The existing general government revenue base could be strengthened by implementing structural reforms conducive to productivity and growth, as well as by raising employment and realigning the tax structure to be more conducive to growth. The structure of expenditure, in turn, should be closely monitored in future, due to the expenditure burden associated with population ageing. The public expenditure surveys published by the Ministry of Finance since 2015 are a particularly welcome addition for this reason. The most rapid phase of pension expenditure growth has already played out over the past decade. Health care and long-term care expenditure should be expected to rise over the coming years, and less has been done to prepare against this compared with the pension system.

One key question is which areas of general government expenditure might yield savings to be put towards closing the sustainability gap. Often the first answer is the provision of public services and improving its labour productivity.

The savings potential in public services can be estimated by comparing the size of different expenditure items. The value added of public services production, which includes employee compensation and wear and tear of machinery and equipment (fixed capital depreciation), comprised slightly over 18% of GDP in 2018. When purchases of intermediate materials and services used in the production of public services are added to this value added, the resulting sum is public final consumptionBeing more precise the sales revenues and output for own use have to be deducted from the sum of production costs. In addition, current transfers provided to the households in the form of non-market goods and services must be added., comprising 23.2% of GDP (Chart 3).

Chart 3

Public service production expenditure, including wages and intermediate purchases, therefore comes to about one-fifth of GDP (in 2018). As such, saving on public services is unlikely to be a panacea for closing the entire sustainability gap.

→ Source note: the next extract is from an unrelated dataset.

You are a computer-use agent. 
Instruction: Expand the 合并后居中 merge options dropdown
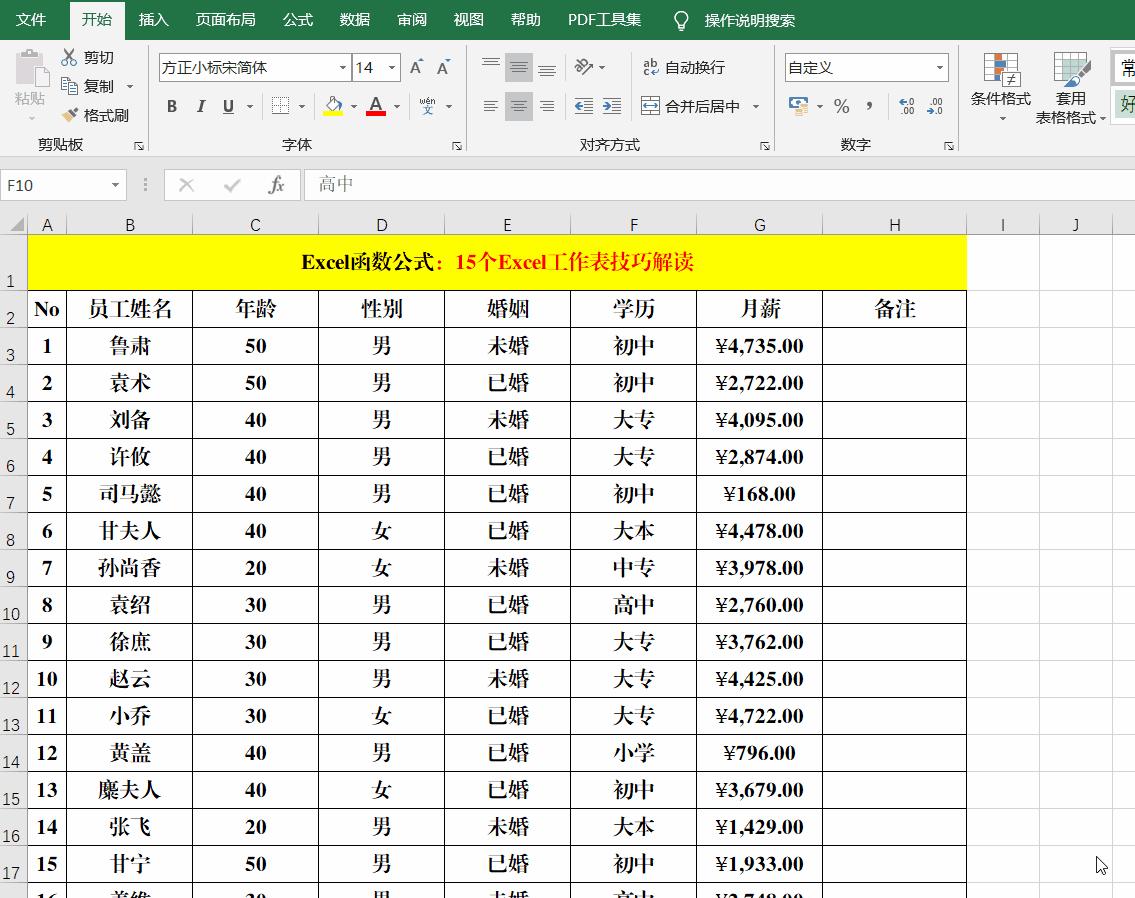click(x=756, y=104)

In 2018, tax revenue (and tax equivalents) stood at 42% in proportion to GDP. In addition, the general government received property income, such as dividend and interest income, as well as entrepreneurial income from public enterprises, so that total general government revenue amounted to 52% in proportion to GDP. Together, tax revenue net of public service production expenditure (42% - 23% = 19%) and non-tax revenue (52% - 42% = 10%) comprise 29% in proportion to GDP, most of which is returned to the private sector. If calculated more precisely, public investment (4% including capital transfers), property expenditure (1%) and EU membership fees as well as fees for other international organisations (1%) should all be subtracted from the 29%. The final figure is roughly about 23% in proportion to GDP (over EUR 55 bn in 2018) and includes all transfers, welfare payments and benefits to households (including farmers), all subsidies paid to non-financial corporations, financial and insurance corporations as well as all central and local government grants paid to non-profit institutions serving households (foundations, associations, political parties etc.). In addition, the growing pension expenditure that is part of the statutory pension system belongs to this expenditure.

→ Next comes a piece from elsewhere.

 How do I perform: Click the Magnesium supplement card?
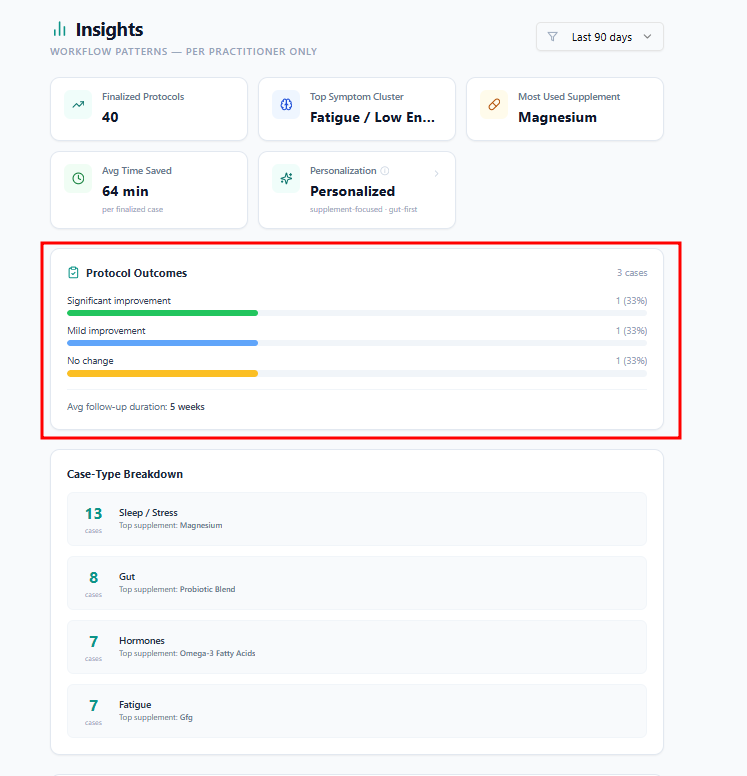pyautogui.click(x=564, y=109)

These figures suggest that it may not be straightforward to identify savings from public services large enough to cover the entire sustainability gap, while at the same time meeting an ageing population’s demands for healthcare- and social services—even if productivity and economic growth could be boosted. In addition to services production, other savings might be discovered from the aforementioned areas of general government expenditure.

In order to reduce the consolidation pressures alluded to above, the general government will need to be able to build fiscal buffers—both in the short term and in the long term. Fiscal buffers would also allow for stimulus spending in bad times and assist in preparing for future crises. Excessive general government debt, in contrast, may jeopardise the economy’s ability to overcome its long-term challenges, while also limiting important fiscal space when the economy is strained.